To understand what's going on here, compare corporate income tax with VAT.
These are very similar taxes: A business takes its revenue and subtracts its expenses, the tax rate is applied to what's left. The distinction is that VAT is paid to the jurisdiction where the corporation's customers are, whereas corporate income tax is paid to the jurisdiction where the corporation files paperwork. It should be obvious what happens when you do the latter: International corporations start filing their paperwork in the countries with lower tax rates.
To fix this you need to tax corporations using a different kind of tax which is tied to some actual activity happening within the jurisdiction, which is what the US has been doing piecemeal rather than all at once, with corporate income tax playing a smaller role as time passes.
> To understand what's going on here, compare corporate income tax with VAT.
Under classical economics, there's also another effect at work. Corporate income taxes are capital taxes, whereas the VAT is a consumption tax.
Under "spherical cow in a vacuum" economics, capital taxes wind up reducing wages in equilibrium. The idea here is that investors care about their after-tax return, and if corporate taxes (on profits) go up they'll simply forego less-profitable investments to keep the marginal return on capital at the right level. With less capital investment, workers are less productive, and under the same spherical-cow assumptions workers are paid in proportion to their marginal productivity.

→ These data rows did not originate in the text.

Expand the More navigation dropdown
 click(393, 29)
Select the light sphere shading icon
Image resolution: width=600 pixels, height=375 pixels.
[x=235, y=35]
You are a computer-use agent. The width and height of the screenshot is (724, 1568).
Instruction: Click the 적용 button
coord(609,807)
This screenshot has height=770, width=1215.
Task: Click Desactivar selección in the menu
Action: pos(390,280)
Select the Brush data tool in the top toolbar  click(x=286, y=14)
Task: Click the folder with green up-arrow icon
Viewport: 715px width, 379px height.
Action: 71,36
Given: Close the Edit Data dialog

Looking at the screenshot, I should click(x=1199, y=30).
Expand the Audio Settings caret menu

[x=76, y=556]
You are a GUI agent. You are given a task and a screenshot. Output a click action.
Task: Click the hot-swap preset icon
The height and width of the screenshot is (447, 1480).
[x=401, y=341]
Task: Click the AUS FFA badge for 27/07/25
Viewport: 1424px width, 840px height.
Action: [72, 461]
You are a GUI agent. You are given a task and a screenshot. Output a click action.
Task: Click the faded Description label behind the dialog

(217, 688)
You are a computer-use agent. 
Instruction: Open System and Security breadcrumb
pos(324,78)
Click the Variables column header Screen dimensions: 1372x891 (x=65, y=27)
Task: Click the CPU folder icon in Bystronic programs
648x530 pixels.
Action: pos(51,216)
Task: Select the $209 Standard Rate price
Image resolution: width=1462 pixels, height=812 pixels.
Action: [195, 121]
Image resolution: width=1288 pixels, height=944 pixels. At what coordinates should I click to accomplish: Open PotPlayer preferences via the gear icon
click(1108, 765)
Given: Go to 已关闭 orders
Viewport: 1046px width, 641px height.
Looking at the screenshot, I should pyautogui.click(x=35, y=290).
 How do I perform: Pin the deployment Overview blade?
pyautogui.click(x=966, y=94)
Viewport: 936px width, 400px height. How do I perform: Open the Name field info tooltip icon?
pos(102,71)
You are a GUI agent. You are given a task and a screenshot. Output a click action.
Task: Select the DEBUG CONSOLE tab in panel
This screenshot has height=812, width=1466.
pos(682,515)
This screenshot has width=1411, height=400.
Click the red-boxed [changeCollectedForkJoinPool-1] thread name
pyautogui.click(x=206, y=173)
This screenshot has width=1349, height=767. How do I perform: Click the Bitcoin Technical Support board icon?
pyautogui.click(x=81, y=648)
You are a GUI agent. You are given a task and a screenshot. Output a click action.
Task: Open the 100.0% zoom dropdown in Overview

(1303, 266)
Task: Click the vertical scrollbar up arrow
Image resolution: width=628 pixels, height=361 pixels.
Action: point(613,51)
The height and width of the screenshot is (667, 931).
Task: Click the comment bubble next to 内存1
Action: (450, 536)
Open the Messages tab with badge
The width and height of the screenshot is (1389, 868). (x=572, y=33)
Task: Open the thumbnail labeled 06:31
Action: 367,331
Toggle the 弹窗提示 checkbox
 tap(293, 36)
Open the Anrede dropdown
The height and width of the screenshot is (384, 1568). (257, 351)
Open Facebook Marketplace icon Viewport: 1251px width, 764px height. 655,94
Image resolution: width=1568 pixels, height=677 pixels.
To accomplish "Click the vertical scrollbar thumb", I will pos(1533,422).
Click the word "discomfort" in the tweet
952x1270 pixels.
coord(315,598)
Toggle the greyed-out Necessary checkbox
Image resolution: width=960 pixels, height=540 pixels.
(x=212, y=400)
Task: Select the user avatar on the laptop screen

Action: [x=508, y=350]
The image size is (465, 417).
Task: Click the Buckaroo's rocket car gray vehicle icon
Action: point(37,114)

Conversely, VAT is assessed on consumption but not investment because corporations receive a VAT rebate on their inputs. The same "taxes are a disincentive" effect orients the economy towards investment (on the margin) and away from consumption. Capital intensity, productivity, and wages increase in equilibrium.
Reality's messier, of course, and economic academia engages in lively debate about the real incidence of all of these taxes.
See the CPROFIT, CPATAX and FCTAX charts.